Le gouvernement centrafricain qui  reproche à ce dernier des infractions de viols et de crimes de guerre réclame son extradition. Mais pour ses avocats, le chef rebelle, de son vrai nom Martin Koumtamadji,, se serait plutôt rendu de lui-même aux autorités tchadiennes.

Selon ses avocats, le leader du front démocratique du peuple centrafricain FDPC n’était pas satisfait des termes d’application de l’accord de paix de Khartoum signé le 6 février entre quatorze groupes armés et le gouvernement centrafricain.

C’est pourquoi, il a refusé de rejoindre son poste ministériel et a décidé de se rendre au Tchad avec deux de ses compagnons  pour solliciter une médiation  tchadienne.

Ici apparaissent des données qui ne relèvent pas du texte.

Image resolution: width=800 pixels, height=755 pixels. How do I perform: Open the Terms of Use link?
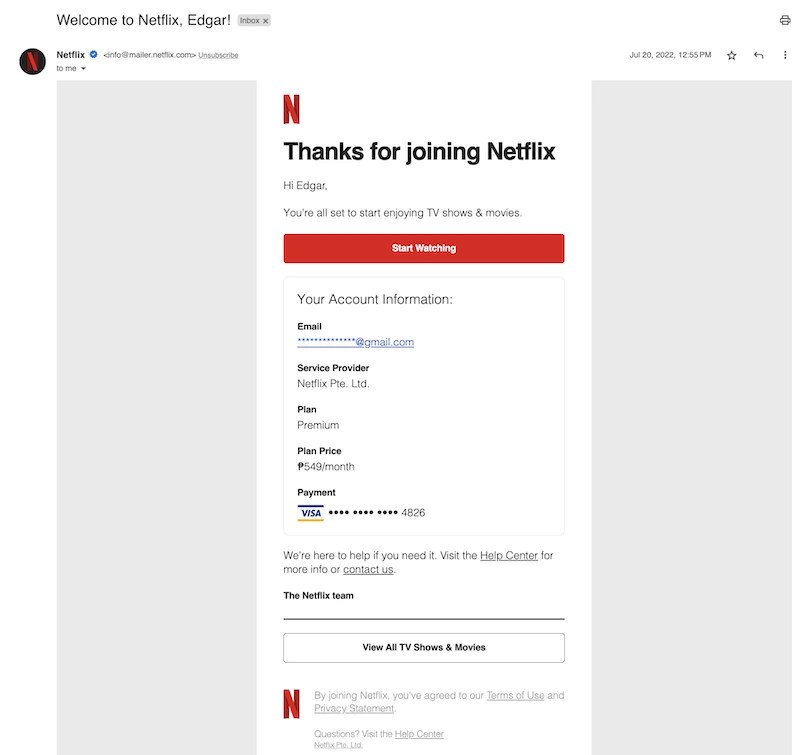click(x=515, y=695)

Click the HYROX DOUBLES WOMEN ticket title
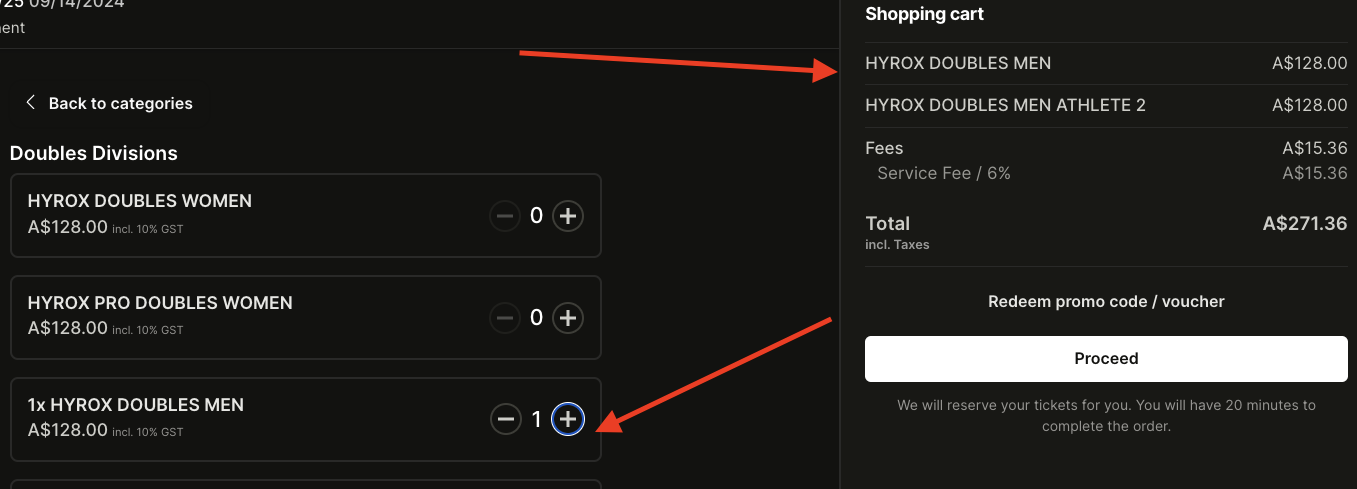click(140, 201)
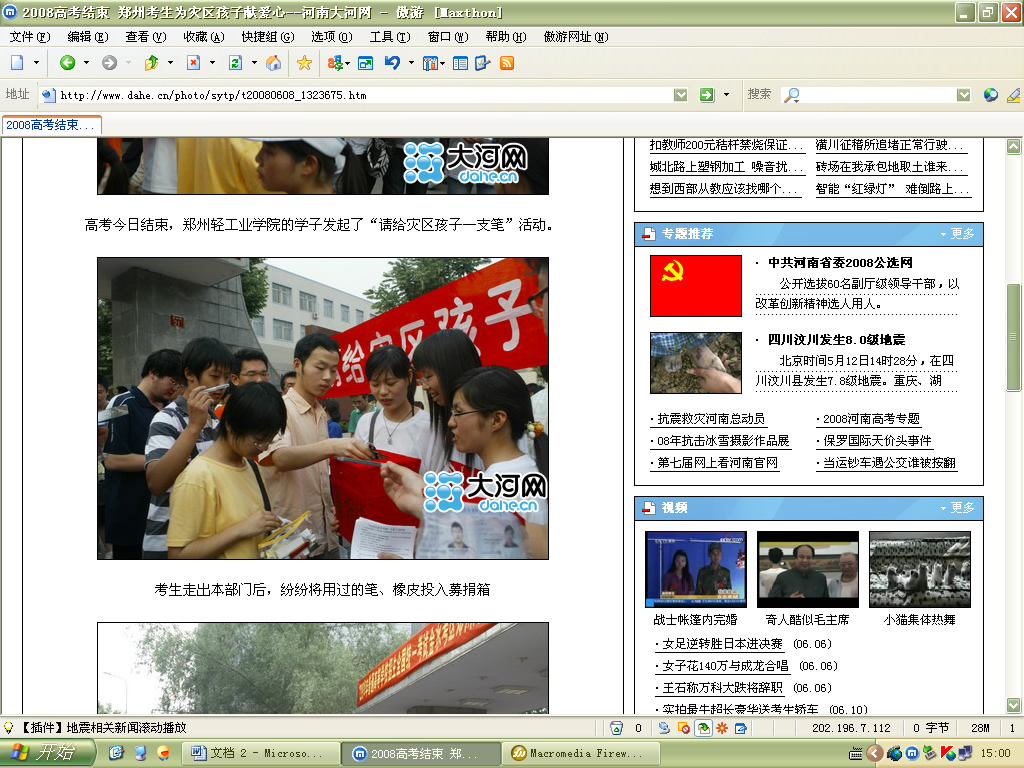Expand the address bar URL history dropdown
1024x768 pixels.
point(680,95)
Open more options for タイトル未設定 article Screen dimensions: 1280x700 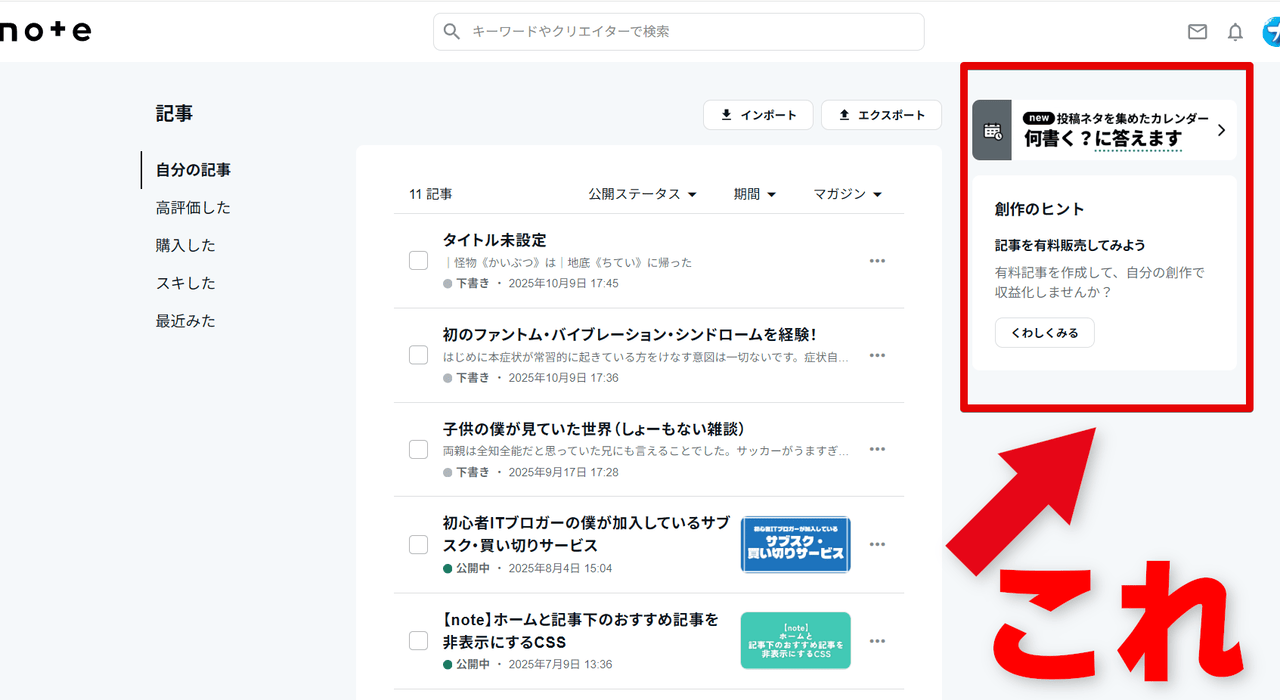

C’est ainsi qu’ils ont été arrêtés d’après Mognan Kembetiade, un des avocats des prévenus.

"Abdoulaye Miskine s’est rendu de lui-même aux autorités tchadiennes à Haraz Mangué, une ville située dans le  Salamat au Tchad afin de solliciter la médiation de l’Etat tchadien  avec le gouvernement centrafricain. Ils ont été conduits à N’Djamena avec deux de ses compagnons et aussitôt mis aux arrêts et gardés dans un lieu tenu secret et fermé à ses avocats. Abdoulaye Miskine et ses compagnons n’ont à cette date jamais été présentés au procureur de la République. Celui-ci nous a dit simplement que l’affaire est jusque la politique et non judiciaire et de ce fait, il n’y peut rien".

La RCA exige leur extradition

Deux émissaires du gouvernement centrafricains, le ministre de la Justice et le procureur de la Cour d’appel de Bangui seront donc dépêchés à N'Djamena le 24 novembre pour solliciter leur extradition. Mais pour l’avocat Mognan Kembetiade, cette demande n’a  aucune base juridique. 

"L’accord  de paix de Khartoum mentionne qu’aucune poursuite judiciaire ne sera mise en œuvre contre les chefs des groupes armés. Abdoulaye Miskine bénéficie de l’immunité judiciaire au titre de l’accord de Khartoum postérieur aux prétendues infractions reprises dans la demande d’extradition".

Dans un communiqué de presse signé le 24 novembre, l’Etat-major du Front démocratique du peuple centrafricain a nié l’arrestation au Tchad de son leader Abdoulaye Miskine.

Le gouvernement tchadien de son côté refuse tout commentaire à ce sujet.